== Entries shown ==

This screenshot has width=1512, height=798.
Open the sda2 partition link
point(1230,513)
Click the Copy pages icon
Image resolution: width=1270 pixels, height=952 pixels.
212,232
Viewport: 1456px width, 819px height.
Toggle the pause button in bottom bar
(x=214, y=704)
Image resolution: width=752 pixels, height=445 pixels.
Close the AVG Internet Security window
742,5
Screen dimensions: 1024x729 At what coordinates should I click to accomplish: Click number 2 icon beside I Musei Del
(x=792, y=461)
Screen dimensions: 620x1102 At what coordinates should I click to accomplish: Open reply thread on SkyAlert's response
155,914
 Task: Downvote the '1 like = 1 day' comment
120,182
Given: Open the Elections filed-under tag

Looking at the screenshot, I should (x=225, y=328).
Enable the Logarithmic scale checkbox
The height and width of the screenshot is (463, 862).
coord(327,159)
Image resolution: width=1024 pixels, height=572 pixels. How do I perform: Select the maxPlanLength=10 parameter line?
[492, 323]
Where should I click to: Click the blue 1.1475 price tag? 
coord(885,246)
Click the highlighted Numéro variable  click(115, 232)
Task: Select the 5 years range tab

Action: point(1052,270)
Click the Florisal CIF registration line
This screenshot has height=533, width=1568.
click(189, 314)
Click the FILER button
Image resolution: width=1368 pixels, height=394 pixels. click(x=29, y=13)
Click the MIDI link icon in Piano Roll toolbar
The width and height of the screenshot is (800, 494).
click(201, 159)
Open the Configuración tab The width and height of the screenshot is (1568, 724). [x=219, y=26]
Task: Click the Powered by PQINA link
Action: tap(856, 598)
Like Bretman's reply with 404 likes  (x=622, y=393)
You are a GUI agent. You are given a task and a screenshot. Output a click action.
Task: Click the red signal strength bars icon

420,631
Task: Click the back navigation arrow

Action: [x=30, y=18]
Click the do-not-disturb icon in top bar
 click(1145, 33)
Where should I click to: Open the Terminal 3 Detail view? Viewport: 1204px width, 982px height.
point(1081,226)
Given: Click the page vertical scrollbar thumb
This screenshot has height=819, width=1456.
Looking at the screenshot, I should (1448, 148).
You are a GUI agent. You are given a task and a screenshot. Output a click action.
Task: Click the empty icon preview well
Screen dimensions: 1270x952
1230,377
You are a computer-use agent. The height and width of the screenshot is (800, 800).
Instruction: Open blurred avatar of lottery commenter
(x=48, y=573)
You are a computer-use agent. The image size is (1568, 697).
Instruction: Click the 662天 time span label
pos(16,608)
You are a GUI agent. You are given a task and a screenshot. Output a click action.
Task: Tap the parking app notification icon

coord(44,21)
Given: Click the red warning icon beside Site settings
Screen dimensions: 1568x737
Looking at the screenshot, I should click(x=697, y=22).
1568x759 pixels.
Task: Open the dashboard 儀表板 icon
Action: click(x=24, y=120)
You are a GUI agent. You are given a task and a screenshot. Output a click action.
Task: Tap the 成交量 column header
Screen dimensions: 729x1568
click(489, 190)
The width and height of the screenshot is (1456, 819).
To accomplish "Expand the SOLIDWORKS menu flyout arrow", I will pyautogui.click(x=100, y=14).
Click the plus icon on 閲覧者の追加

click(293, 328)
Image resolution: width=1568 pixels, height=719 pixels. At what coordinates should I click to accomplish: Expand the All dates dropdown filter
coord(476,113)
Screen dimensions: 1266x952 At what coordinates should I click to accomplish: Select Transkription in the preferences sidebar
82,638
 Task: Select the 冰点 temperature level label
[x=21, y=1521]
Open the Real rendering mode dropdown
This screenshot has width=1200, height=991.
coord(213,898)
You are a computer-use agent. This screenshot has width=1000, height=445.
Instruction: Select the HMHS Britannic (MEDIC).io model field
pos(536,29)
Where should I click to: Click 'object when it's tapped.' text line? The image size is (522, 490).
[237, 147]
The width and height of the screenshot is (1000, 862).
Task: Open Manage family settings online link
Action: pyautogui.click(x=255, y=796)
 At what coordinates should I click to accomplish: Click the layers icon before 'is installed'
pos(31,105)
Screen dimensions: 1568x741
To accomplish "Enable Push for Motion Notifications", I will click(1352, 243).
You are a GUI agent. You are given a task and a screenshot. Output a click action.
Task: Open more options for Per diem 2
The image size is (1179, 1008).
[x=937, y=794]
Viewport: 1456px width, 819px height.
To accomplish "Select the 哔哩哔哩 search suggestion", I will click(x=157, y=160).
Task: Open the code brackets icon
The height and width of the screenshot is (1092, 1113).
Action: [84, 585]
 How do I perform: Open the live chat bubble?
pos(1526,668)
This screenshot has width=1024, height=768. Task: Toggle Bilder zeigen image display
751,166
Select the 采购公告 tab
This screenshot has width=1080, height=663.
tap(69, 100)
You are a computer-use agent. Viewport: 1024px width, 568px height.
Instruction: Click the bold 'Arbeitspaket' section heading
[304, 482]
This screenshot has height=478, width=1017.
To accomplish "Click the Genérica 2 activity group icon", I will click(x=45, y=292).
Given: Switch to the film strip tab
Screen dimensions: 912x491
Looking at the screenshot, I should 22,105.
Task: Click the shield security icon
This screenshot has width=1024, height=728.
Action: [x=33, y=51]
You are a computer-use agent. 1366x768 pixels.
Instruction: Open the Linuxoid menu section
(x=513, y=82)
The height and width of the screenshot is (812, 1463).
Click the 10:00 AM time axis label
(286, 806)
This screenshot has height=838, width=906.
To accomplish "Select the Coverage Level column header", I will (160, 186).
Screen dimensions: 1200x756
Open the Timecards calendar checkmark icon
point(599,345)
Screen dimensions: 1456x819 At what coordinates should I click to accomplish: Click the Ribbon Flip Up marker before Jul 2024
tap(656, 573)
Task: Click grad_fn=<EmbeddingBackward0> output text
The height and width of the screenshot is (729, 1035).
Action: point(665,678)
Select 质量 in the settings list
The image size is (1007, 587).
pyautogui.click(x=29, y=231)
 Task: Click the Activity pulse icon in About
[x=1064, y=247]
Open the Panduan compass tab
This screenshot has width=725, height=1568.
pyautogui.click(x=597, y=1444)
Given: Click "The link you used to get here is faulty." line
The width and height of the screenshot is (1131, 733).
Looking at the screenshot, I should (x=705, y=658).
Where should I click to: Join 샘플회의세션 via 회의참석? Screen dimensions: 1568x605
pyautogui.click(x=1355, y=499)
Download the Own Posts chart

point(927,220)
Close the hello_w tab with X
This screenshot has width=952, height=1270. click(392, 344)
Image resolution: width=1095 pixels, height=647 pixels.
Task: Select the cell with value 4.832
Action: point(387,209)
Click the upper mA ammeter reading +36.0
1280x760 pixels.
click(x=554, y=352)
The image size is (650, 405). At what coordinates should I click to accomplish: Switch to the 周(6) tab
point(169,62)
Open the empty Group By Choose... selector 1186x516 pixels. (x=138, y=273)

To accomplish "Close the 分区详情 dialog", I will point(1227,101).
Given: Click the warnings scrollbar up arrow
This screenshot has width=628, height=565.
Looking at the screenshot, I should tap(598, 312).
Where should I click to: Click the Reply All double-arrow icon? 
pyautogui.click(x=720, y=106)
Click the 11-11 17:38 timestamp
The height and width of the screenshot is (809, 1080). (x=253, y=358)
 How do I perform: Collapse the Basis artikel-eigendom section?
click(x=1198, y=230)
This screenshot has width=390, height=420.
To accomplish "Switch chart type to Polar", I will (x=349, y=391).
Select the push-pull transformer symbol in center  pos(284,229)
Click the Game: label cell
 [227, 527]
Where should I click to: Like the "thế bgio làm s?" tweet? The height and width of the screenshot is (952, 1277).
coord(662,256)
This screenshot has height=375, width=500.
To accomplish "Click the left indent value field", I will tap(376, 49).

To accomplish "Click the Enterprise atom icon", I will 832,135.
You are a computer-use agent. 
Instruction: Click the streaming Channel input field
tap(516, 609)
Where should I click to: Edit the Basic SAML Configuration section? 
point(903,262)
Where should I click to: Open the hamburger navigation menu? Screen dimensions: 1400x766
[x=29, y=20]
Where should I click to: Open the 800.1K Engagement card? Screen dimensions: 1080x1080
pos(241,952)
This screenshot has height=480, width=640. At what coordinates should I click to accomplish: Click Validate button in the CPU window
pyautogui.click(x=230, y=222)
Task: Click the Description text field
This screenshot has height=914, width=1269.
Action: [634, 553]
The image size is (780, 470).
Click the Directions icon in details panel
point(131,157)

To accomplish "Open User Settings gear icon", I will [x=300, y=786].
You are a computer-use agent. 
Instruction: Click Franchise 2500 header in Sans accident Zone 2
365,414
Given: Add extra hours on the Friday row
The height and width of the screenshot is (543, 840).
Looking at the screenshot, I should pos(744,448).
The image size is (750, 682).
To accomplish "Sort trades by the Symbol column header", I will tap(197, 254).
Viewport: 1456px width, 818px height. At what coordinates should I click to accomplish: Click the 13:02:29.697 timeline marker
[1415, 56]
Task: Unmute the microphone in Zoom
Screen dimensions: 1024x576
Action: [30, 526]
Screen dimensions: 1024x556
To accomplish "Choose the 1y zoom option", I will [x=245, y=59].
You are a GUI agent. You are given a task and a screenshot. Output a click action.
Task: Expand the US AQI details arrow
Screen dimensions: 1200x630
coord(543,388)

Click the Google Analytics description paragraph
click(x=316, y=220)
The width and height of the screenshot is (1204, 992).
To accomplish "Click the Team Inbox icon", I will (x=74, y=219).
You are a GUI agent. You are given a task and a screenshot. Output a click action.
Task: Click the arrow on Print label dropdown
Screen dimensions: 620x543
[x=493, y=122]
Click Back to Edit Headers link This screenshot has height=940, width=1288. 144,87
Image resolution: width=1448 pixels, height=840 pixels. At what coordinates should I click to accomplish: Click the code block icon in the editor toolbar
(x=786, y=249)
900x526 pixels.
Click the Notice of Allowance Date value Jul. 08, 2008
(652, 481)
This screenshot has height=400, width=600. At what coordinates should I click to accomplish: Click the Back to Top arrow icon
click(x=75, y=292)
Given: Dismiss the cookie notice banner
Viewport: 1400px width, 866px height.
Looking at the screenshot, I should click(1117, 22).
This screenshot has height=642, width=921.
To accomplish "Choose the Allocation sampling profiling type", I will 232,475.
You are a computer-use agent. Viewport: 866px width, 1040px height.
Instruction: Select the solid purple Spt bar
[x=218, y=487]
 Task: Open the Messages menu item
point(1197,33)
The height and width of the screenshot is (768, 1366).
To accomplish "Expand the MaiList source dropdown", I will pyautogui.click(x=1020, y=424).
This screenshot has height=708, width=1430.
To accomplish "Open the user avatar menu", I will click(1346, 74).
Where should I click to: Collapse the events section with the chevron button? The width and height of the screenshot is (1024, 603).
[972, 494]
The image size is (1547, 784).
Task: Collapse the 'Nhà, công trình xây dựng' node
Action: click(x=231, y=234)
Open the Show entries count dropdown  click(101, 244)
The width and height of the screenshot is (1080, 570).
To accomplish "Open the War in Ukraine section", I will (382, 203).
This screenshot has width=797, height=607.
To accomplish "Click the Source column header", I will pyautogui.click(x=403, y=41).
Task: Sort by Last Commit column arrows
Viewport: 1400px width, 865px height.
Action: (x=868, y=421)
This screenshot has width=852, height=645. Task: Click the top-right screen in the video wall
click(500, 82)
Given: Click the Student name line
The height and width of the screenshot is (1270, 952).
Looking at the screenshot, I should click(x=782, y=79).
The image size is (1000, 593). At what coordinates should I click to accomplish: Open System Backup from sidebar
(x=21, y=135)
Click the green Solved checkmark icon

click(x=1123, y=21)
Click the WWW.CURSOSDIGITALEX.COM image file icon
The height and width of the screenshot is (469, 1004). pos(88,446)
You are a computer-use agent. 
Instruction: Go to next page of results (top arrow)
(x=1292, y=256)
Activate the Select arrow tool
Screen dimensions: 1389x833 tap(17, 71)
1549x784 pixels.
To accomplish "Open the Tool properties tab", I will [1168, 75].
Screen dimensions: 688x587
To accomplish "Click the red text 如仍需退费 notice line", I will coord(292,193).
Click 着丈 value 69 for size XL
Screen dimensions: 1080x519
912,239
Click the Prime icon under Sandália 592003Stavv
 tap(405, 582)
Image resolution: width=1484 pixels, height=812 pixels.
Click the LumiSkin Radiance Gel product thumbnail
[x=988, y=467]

===

What is required –
Please rewrite the records from the start through the line containing "(x=214, y=704)", swapping "pause button" for "play button" and changing nothing else.

Response to this exercise –
This screenshot has width=1512, height=798.
Open the sda2 partition link
point(1230,513)
Click the Copy pages icon
Image resolution: width=1270 pixels, height=952 pixels.
212,232
Viewport: 1456px width, 819px height.
Toggle the play button in bottom bar
(x=214, y=704)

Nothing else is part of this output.